2) How could Duplicati upload have been so small (57844) if it took almost 3 hours?

3) Should I also consider the “SizeOfModifiedFiles” Duplicati log variable?

4) If the upload was so small, why the total size of the remote has grown so much?

5) Why did Duplicacy last upload take so long? Was it Dropbox’s fault?

I would like to understand all these doubts because this was a test to evaluate the backup of large files with minor daily modifications, and the real objective is to identify the best way to backup a set of 20Gb folders with mbox files, some with several Gb , others with only a few kb.

I look forward to hearing from you all.

(P.S.: Also posted on the Duplicati forum)

gchen · 29 January 2018 01:00

How does the total size of Duplicacy backend grows faster if daily uploading is smaller (graph 1 x graph 2)?

If the upload was so small, why the total size of the remote has grown so much?

I’m puzzled too. Can you post a sample of those stats line from Duplicacy here?

Why did Duplicacy last upload take so long? Was it Dropbox’s fault?

This is because the chunk size is too small, so a lot of overhead is spent on other things like establishing the connections and sending the request headers etc, rather than on sending the actual data. Since the chunk size of 128K didn’t improve the deduplication efficiency by too much, I think 1M should be the optimal value for your case.
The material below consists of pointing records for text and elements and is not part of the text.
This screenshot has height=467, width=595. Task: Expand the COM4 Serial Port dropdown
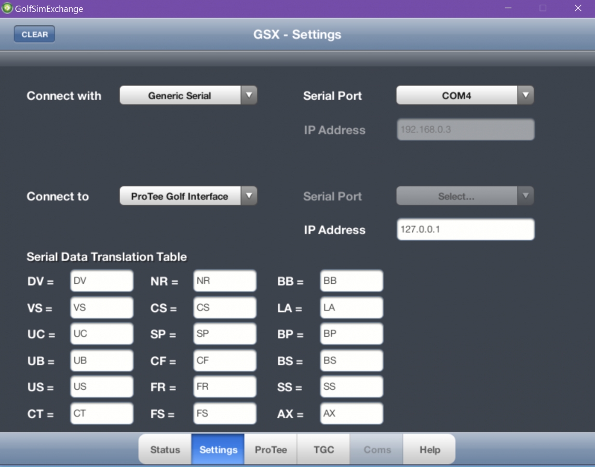coord(465,95)
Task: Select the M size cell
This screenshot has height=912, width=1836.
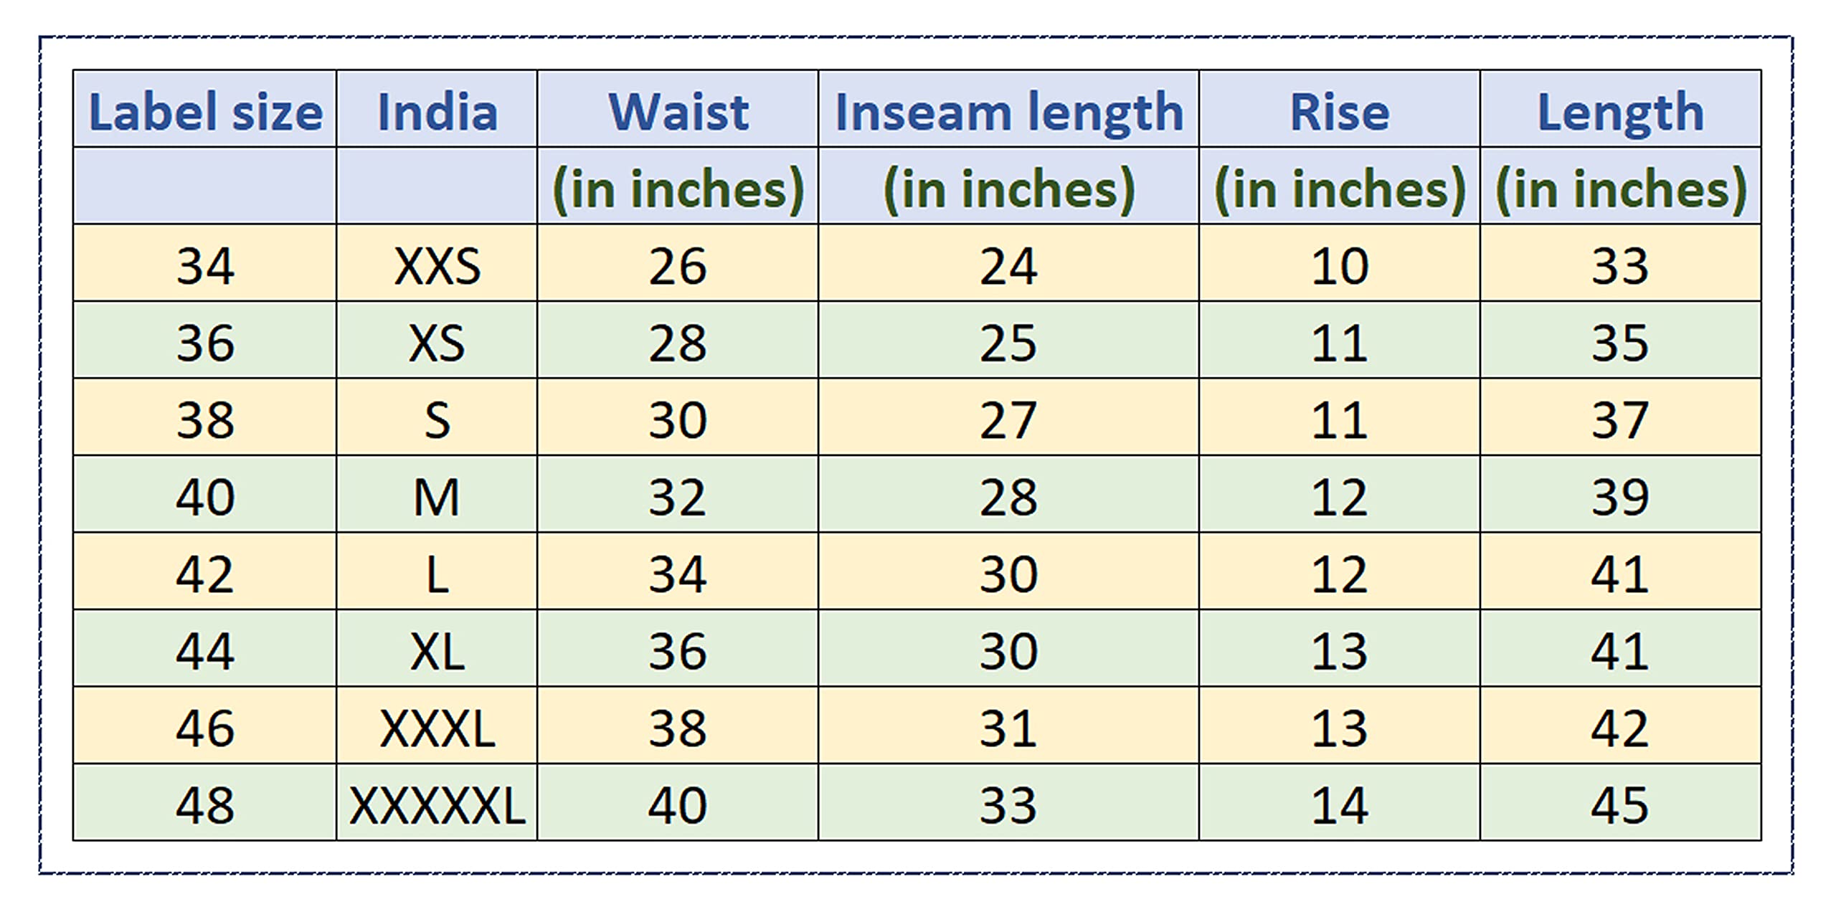Action: [437, 496]
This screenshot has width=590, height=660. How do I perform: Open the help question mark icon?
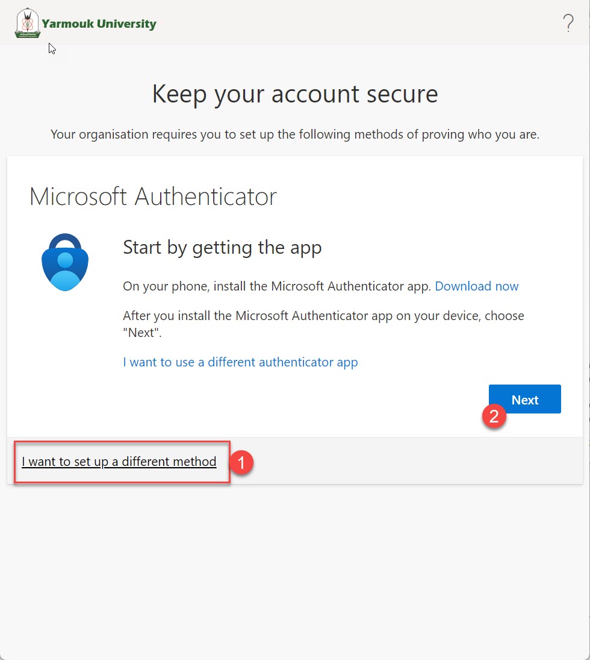[568, 23]
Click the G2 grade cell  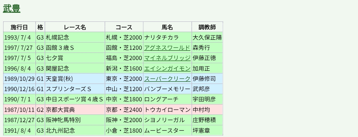tap(40, 110)

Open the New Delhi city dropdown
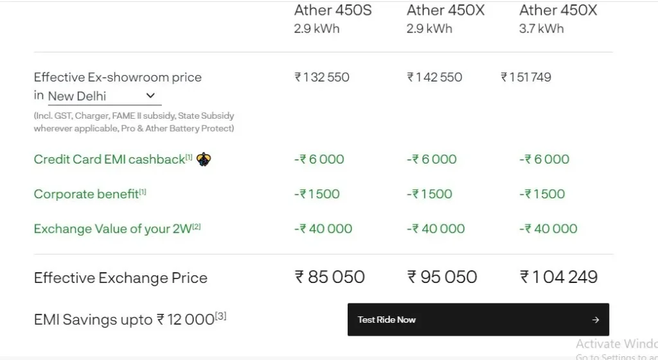105,96
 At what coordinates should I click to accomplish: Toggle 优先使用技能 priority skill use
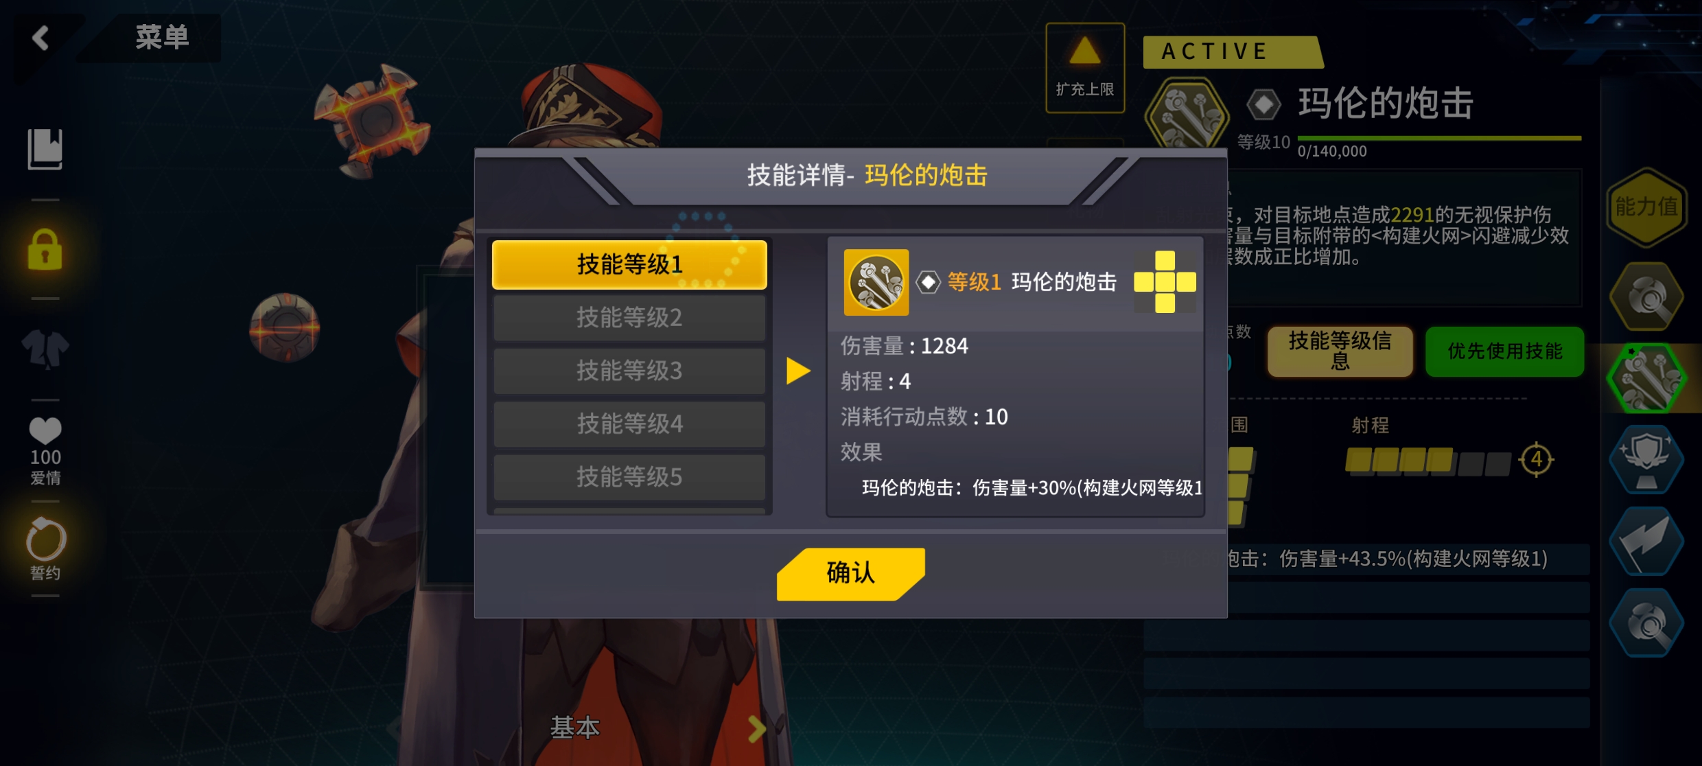click(x=1504, y=351)
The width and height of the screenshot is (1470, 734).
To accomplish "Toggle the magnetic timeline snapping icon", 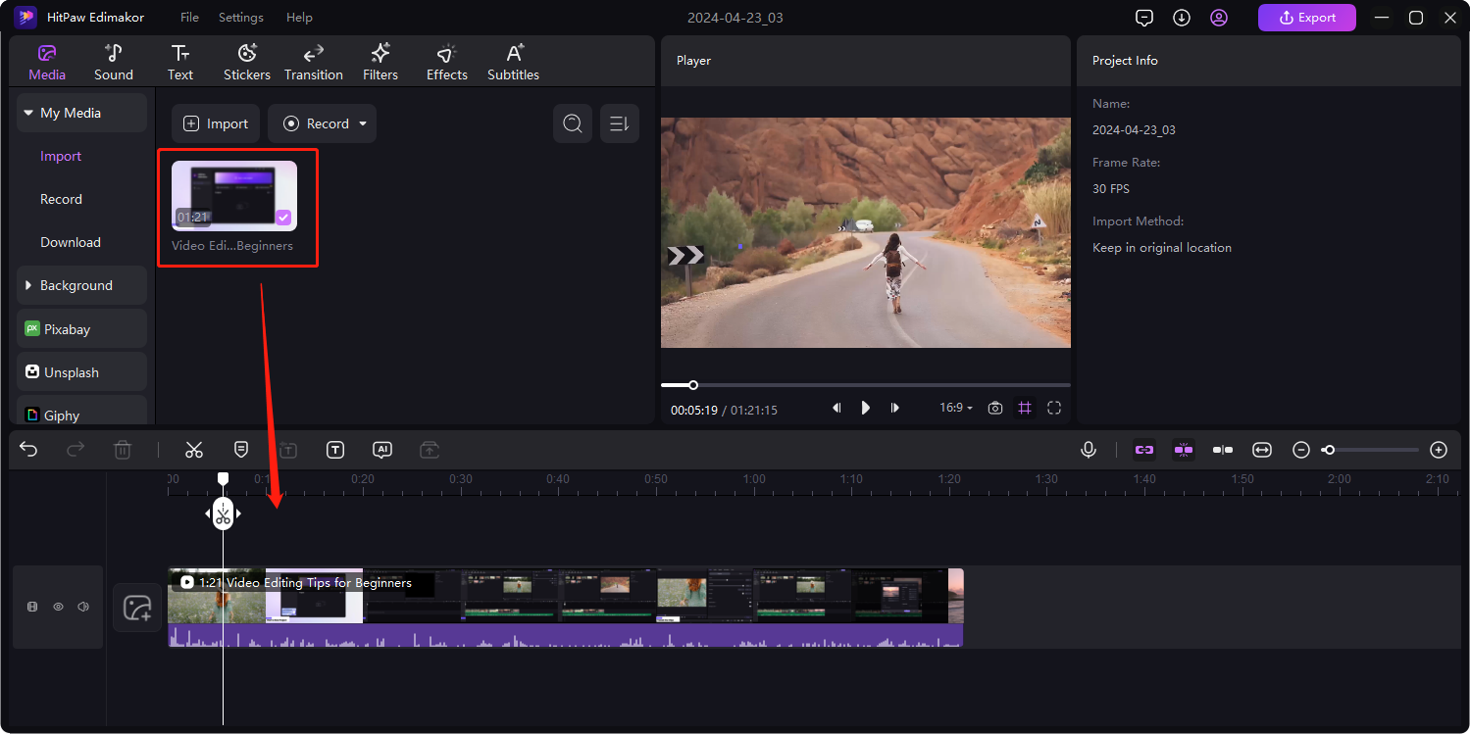I will tap(1184, 450).
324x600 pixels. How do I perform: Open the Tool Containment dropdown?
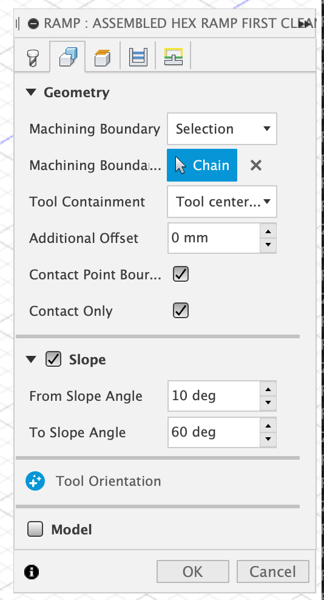(222, 202)
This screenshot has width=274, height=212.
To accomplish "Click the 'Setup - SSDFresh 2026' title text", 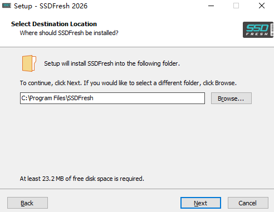I will [x=51, y=6].
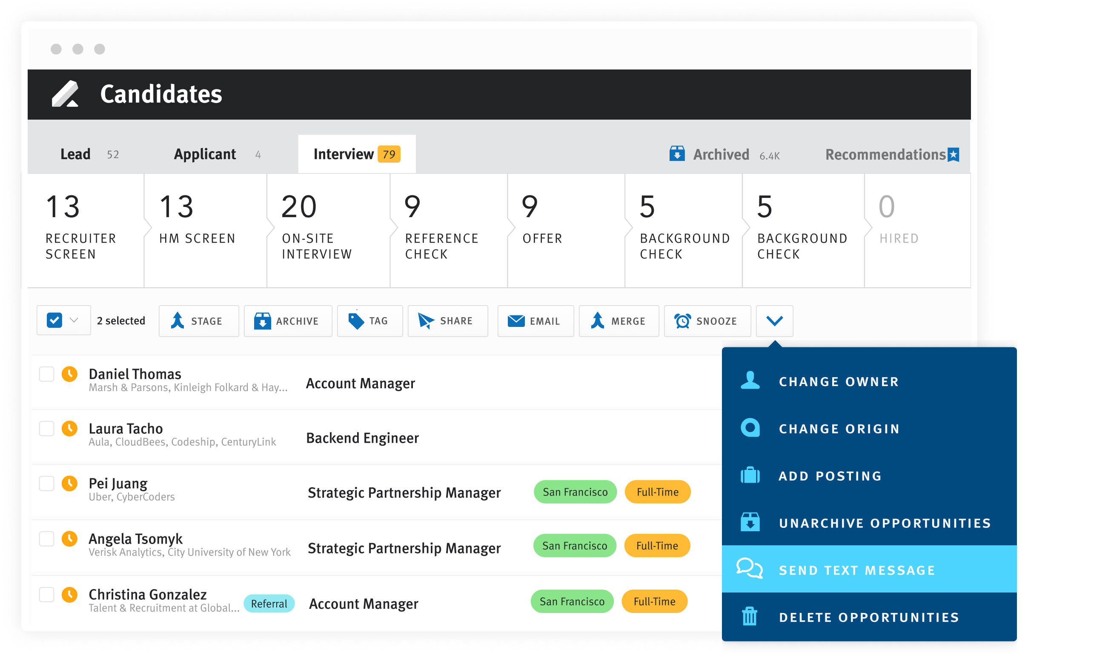Select Pei Juang's row checkbox
Viewport: 1111px width, 653px height.
coord(46,483)
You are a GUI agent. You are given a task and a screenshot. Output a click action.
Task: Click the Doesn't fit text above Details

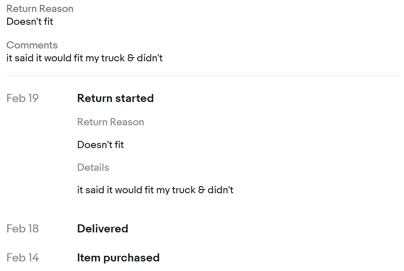[100, 145]
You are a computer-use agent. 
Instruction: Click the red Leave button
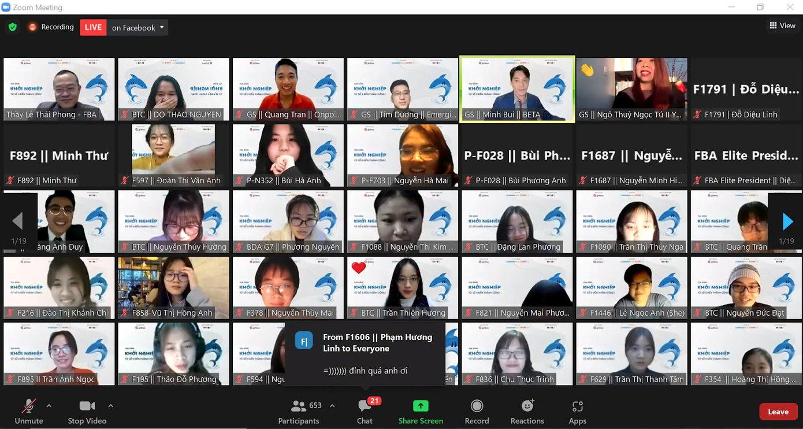[x=778, y=412]
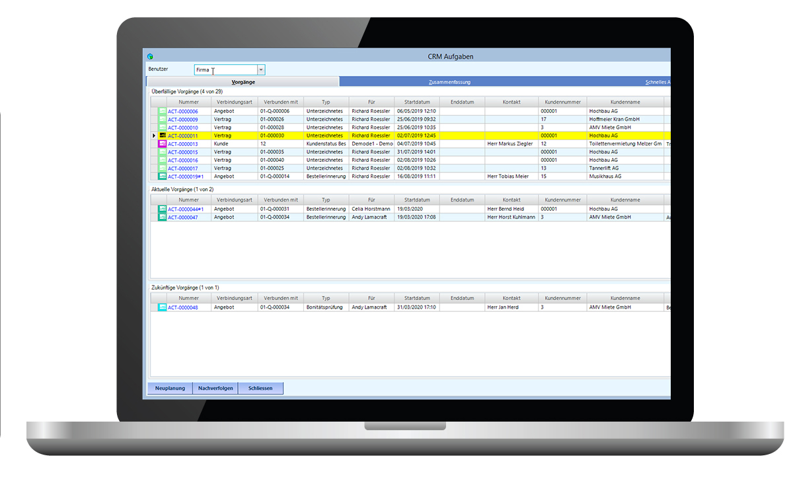Image resolution: width=793 pixels, height=489 pixels.
Task: Click the green icon next to ACT-0000016
Action: 163,161
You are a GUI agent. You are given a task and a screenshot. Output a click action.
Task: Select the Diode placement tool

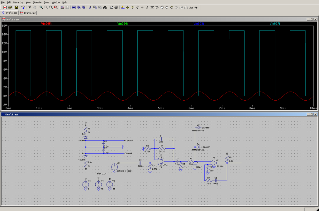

towerbr · 29 January 2018 03:03

I’m puzzled too. Can you post a sample of those stats line from Duplicacy here?

Sure! So for that:

You have the full log here.

gchen · 29 January 2018 03:38

That is actually 16,699K bytes.

All chunks: 7314 total, 895,850K bytes; 236 new, 29,529K bytes, 16,699K bytes uploaded

Then, on day 27, I ran an internal Evernote command to “optimize” the database (rebuild the search indexes, etc.) and the result (disastrous in terms of backup) was:

I wonder if the variable-size chunking algorithm can do better for this kind of database rebuild. If you want to try, you can follow the steps in one of my posts above to replay the backups – basically restoring from existing revisions in your Dropbox storage and then back up to a local storage configured to use the variable-size chunking algorithm.